Waterbirds in this area included a single Black-headed Ibis, 2 Baillon’s Crakes, several White-browed Crakes, a Cinnamon Bittern in amazing afternoon sunlight, 2 Stork-billed Kingfishers, both Pheasant-tailed and Bronze-winged Jacanas, Cotton Pygmy Goose and 3 Common Coot – scarce in this area.
Two very skulking species that the group were keen to see were Pallas’s Grasshopper Warbler and Siberian Rubythroat. Neither is as common in this area as in Northern Thailand but as we were watching some waterbirds I heard a Rubythroat call. Some call playback as well as selecting the only spot where we could see into the undergrowth resulted in everyone getting clear views of a stunning male with much excitement among the viewers! Pallas’s Grasshopper Warbler is even more skulking but on our last morning we found an area of semi-burnt vegetation and managed to get really clear views of one of these birds much to everyone’s joy.
Wat Khao Takrao
Having failed to find Asian Dowitcher at Laem Pak Bia & Pak Thale we went to Wat Khao Takrao in hope. Large numbers of waders gave us hope as we arrived but we were shocked to find that nearly all of them were Dowitchers. I counted an amazing 453 birds but this was a very conservative count with many birds packed together and some distant birds not counted as identification could not be certain. This was truly an amazing spectacle and by far the highest number that I had ever seen. Our luck continued as 2 Spot-billed Pelicans flew in to feed and we obtained better views of Black-headed Ibis as well as adding Garganey and Northern Pintail to our trip list.
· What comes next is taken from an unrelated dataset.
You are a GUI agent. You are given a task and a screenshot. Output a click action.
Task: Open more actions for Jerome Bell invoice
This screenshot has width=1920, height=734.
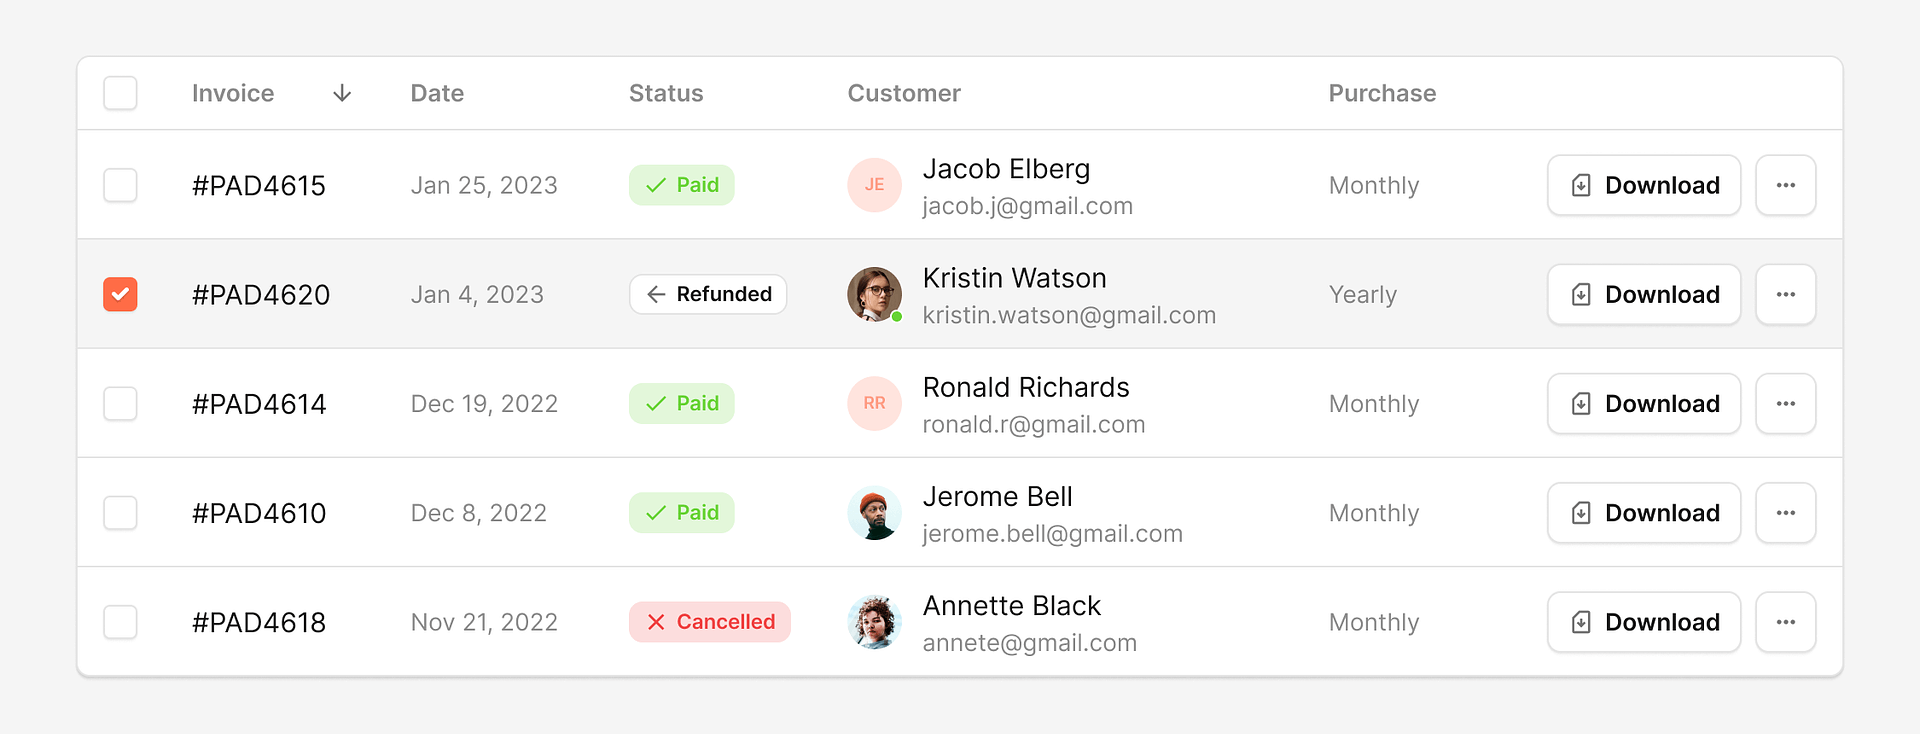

Asian Dowitchers – photo by Nick Upton
This turned into a really successful and enjoyable short trip with a lot of very memorable moments and birds. We finished with almost 300 species including many that were on the “most-wanted” list of the group, a few of which are usually thought of as birds of other parts of the country which made finding them here even more satisfying.